This study addresses the outlined challenges by proposing a more effective approach to generating and securing value from data. The main objective is to identify the factors that determine the essential value of data and to quantify the impact of these factors. Securing these essential value factors is critical for accurate data valuation, and this study can provide a framework for recognizing and extracting these factors. By distinguishing between essential value factors and value-of-use factors, this study proposes a new approach to data valuation that can help companies manage and utilize data more effectively. Furthermore, this methodology enables a quantitative assessment of how data value factors can vary across different data types, and it provides insights into how data can generate business value in the future. The valuation model developed here lays the foundation for treating data as an asset and will support companies in creating effective strategies for managing and utilizing their data assets, which ultimately improves data-driven management practices.

This study is structured as follows: Section 2 reviews the relevant literature on data categorization and existing approaches to data valuation, together with background research on the determinants of data value. Section 3 presents the research framework. Section 4 applies the proposed framework to evaluate the value of datasets used in machine learning, while Section 5 discusses the disruptions observed during the evaluation. Finally, Section 6 concludes the study with a summary of the findings.

2. Literature Review

2.1. Data as an Intangible Asset

2.1.1. Conceptualizing Data

Data have transformed into a critical intangible asset in modern society, and understanding their characteristics and classifications is fundamental for developing effective data management and utilization methods [2]. Data are typically categorized into three types: structured, unstructured, and semi-structured [13].

Structured data follow a fixed format, which allows for easy processing within database management systems (DBMSs) [14]. Examples include financial transaction records, ERP system data, and customer information.

SUPPLIED INFORMATION:
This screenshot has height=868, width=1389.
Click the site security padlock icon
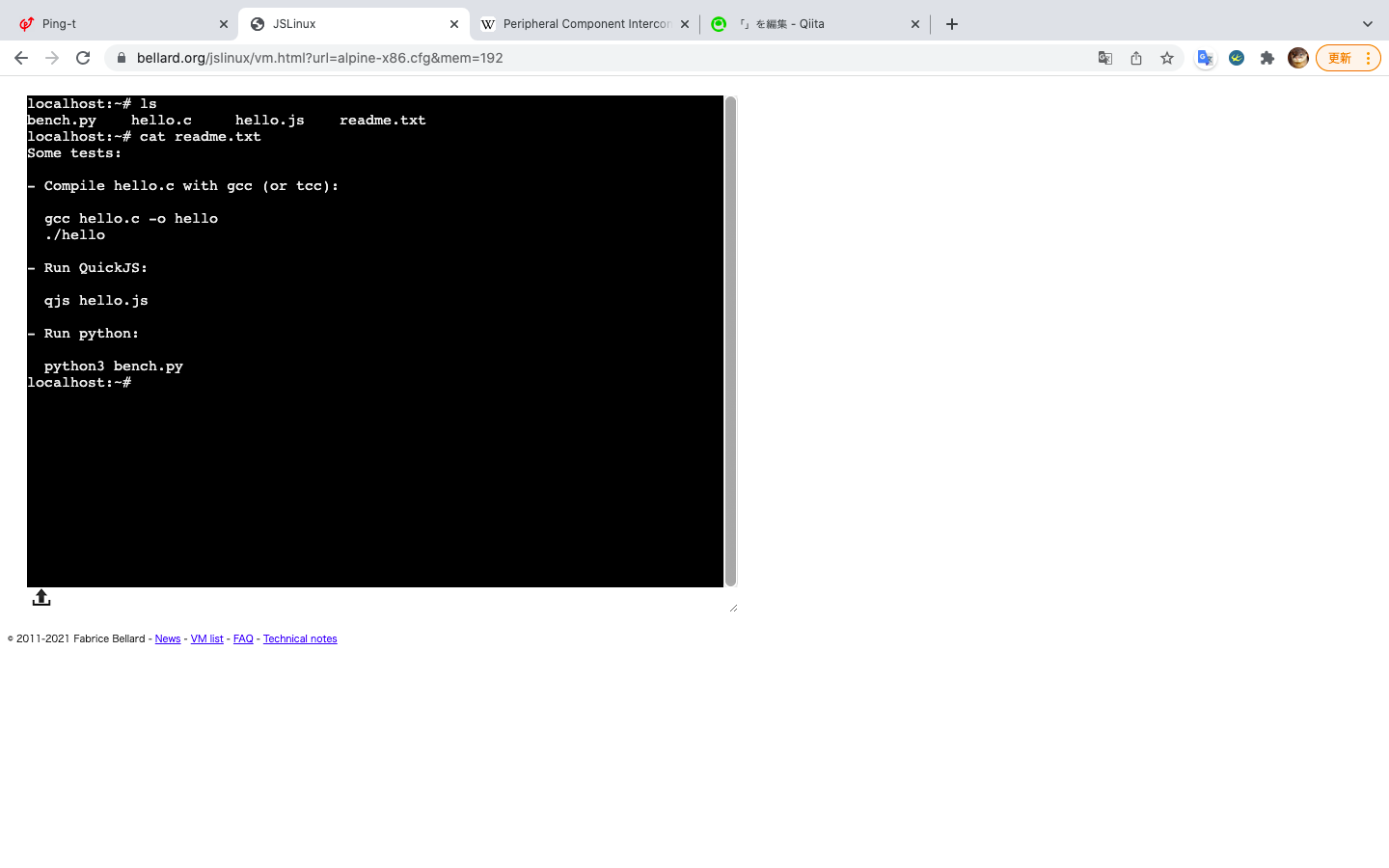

LIST OF TASKS:
1/ Name every type into which the passage on data valuation says data are typically categorized.
2/ Write the next few sentences of the passage on data valuation, picking up right after its final sentence.

THE RESULTS:
1/ Structured, unstructured, and semi-structured

2/
Unstructured data, in contrast, lack a consistent format and appear in various forms, such as text, images, and video [14]. As the role of unstructured data grows, companies use technologies like machine learning and natural language processing to analyze and extract value from them.
Semi-structured data falls between the other two categories. They contain some structure—typically in formats such as XML and JSON—but do not follow a fixed schema [15].

Data possess inherent characteristics that can generate new value when combined with other data sources [16]. Additionally, metadata (which provide information about the data themselves) play a crucial role in data management and retrieval [8]. For instance, metadata such as the creation date, revision history, and author details enhance the data utility. Data categorization is not only important for classification but also for understanding how each data type can impact corporate decision-making and strategic planning. By categorizing data, organizations can evaluate the potential value of their data assets and introduce appropriate analysis methods and management strategies [12]. A thorough understanding of data types facilitates the discovery and utilization of the value within large datasets, such as big data. This study aims to provide a foundation for data valuation based on the classification and characteristics of these data types.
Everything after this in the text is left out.